Berlin to expel 9/11 accomplice to Morocco: reports
Germany will expel a convicted Moroccan accomplice in the September 11, 2001 attacks on the United States, media reported on Monday.
Mounir el Motassadeq, who was sentenced in January 2007 by a German court to 15 years in jail for his role in the death of 246 passengers and crew aboard hijacked aircraft used in the September 11 attacks, will be sent to his native Morocco.
He was the first person ever convicted for complicity in the attacks on the World Trade Centre and the Pentagon.
The Moroccan was flown at midday Monday by helicopter from the Hamburg jail where he has been serving his prison term to Frankfurt, according to Spiegel Online and Bild daily.
Photographs carried by national news agency DPA showed Motassadeq, dressed in a checked shirt and beige trousers, being led blindfolded and handcuffed by two police officers to a waiting chopper.
He has admitted to having links to the hijackers, but he maintained his innocence in a five-year court battle.
The Moroccan was friends with members of a Hamburg-based cell including their leader Mohammed Atta, and helped to cover up their whereabouts while they were taking flying lessons in the United States and handled a bank transfer for them.
In 2003, the relatives of the 9/11 victims submitted a complaint that claims Saudi government officials and diplomats had a direct hand in the attacks in Washington and New York, along with another hijacked plane that crashed in Pennsylvania. They say Saudi Arabia provided support to al-Qaeda and Osama bin Laden.
The report submitted alleged that two Saudis were paid by the embassy in Washington to carry out "a dry-run for the 9/11 attacks" two years before the actual hijackings took place.
The flight tickets used in the dry-run were allegedly paid for by the Saudi embassy, as families of the 1,400 killed in the 9/11 attacks try to find alleged links between Riyadh and the al-Qaeda militants.
The report said the men were living undercover in the US as students, when they were asked by embassy staff to simulate a hijacking of an airliner and test cockpit security.

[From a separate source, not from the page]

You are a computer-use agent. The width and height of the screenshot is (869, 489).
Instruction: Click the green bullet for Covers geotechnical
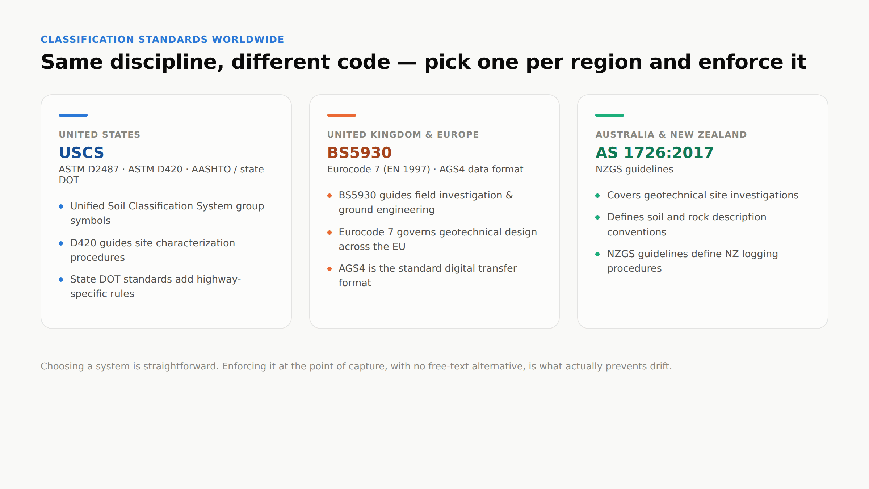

This was the same tactic used by the 19 al-Qaeda hijackers - 15 of whom were Saudi nationals - when they flew two planes into the World Trade Center towers and another into the Pentagon.
In April, the relatives of 9/11 victims, who are seeking to hold Saudi Arabia legally responsible in the deadly attacks, said they intend to step up pressure on US security agencies to turn over more investigative records.
Brett Eagleson, whose father was killed in the twin towers attack in 2001, told a news conference that the plaintiffs plan a grassroots effort to compel the CIA, the FBI and others to turn over information that could shed light on potential Saudi complicity.
"The 9/11 families aren't going anywhere," said Eagleson, 32, of Middletown, Connecticut. "We had my dad's grandchildren in the audience today who want to know the truth about what happened to their grandfather."
In late September 2016 US Congress passed the Justice Against Sponsors of Terrorism Act (JASTA), allowing survivors and relatives of victims of "terrorism" to sue foreign governments.
Saudi Arabia has persistently denied involvement in the attacks that left nearly 3,000 people dead.
Last month, a federal court judge rejected a Saudi motion to end the lawsuit, ruling that the court could assume jurisdiction under JASTA.